Anxiety disorders are examples of neurosis. What is neurosis? Neurosis is usually defined as mental illness that is distressing but not resulting in serious loss of reality. Symptoms are stress-related but do not encompass what we would consider especially dangerous symptoms, such as hallucinations, delusions or other forms of psychosis. The symptoms of neurosis can be very difficult for a person to deal with alone. They can be frightening or upsetting. Some personality disorders are complicated by neurosis; in fact, the term "Borderline Personality Disorder" was apparently created in the 1930's when a psychoanalyst noticed that some of his patients seems to be on the "borderline" between neurosis and psychosis.

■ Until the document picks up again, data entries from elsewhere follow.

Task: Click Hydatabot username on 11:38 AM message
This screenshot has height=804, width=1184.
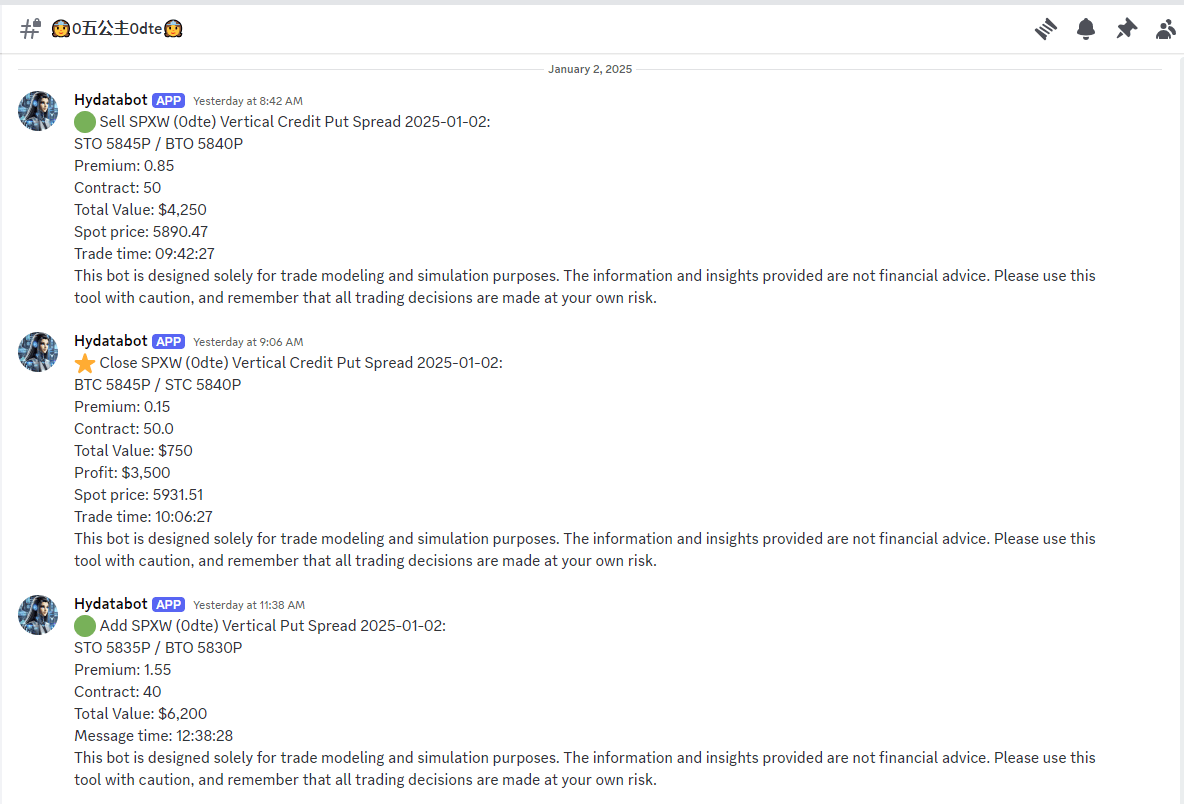Action: point(111,604)
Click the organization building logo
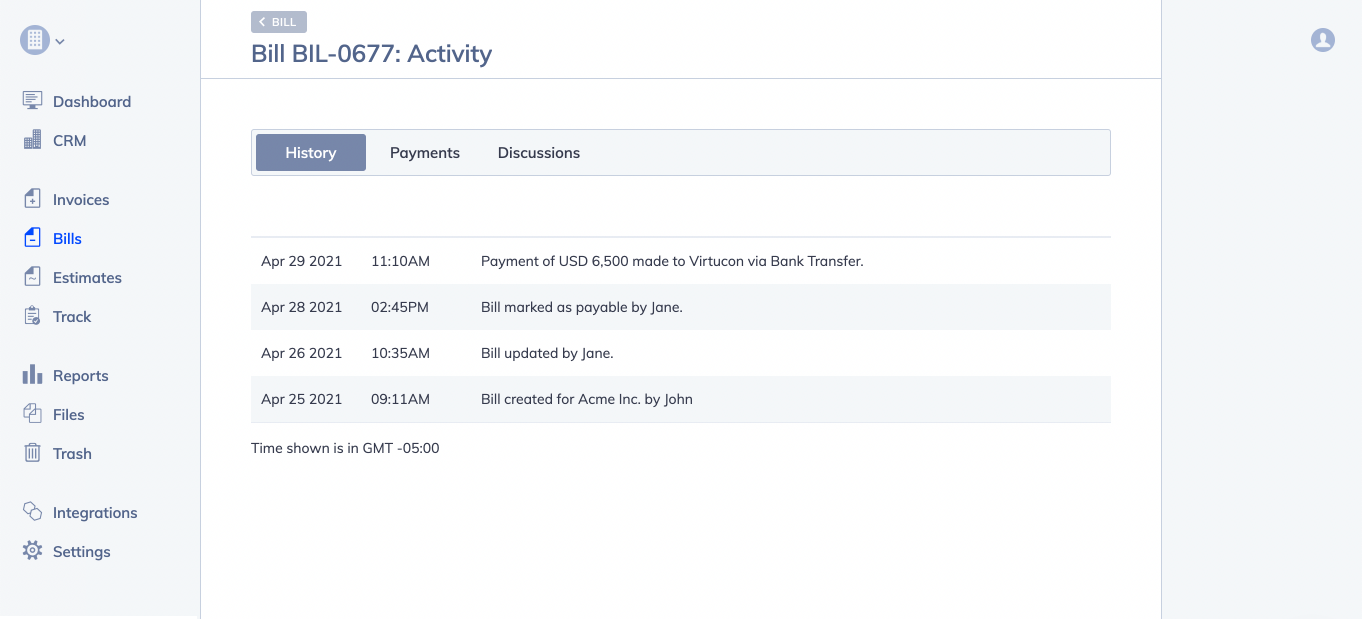 [34, 40]
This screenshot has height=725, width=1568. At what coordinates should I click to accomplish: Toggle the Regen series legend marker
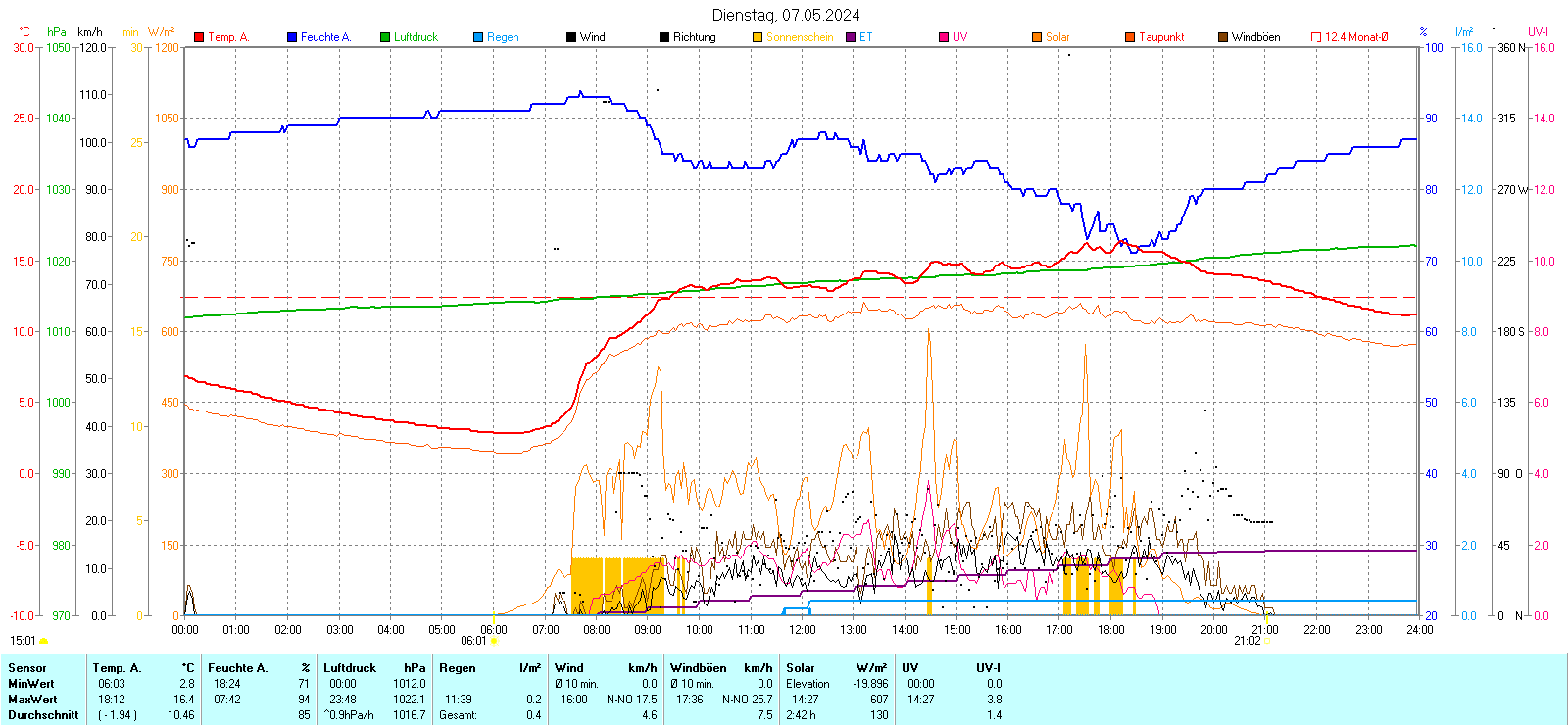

This simple diagram shows how the brain can incorrectly process information and create neuroses from it. As you can see, when information is processed normally, it is integrated into the brain correctly and the brain can move on from it. When it is not processed normally, the brain becomes stuck and it cannot move on. This creates symptoms such as anxiety, depression, OCD, PTSD, phobias, obsessive thoughts, agoraphobia, panic attacks and more.
We cannot pretend that traumatic experiences did not happen. They are still retained in our brains and they demand to be acknowledged. Sometimes we fear that the feelings attached to them will overwhelm us but even if we refuse to acknowledge them, they will come out whatever way they can. This is usually in the form of disruptive symptoms and over time these symptoms can become very debilitating if they are not addressed. When the root of these symptoms is addressed, they go away. They are a reminder from your mind that there are things you haven’t dealt with yet, and that you must do it soon.
Cognitive behavioral therapy, dialectical behavioral therapy and exposure therapy are all very helpful with anxiety-based disorders. If you are suffering, you don't have to! There is help for you.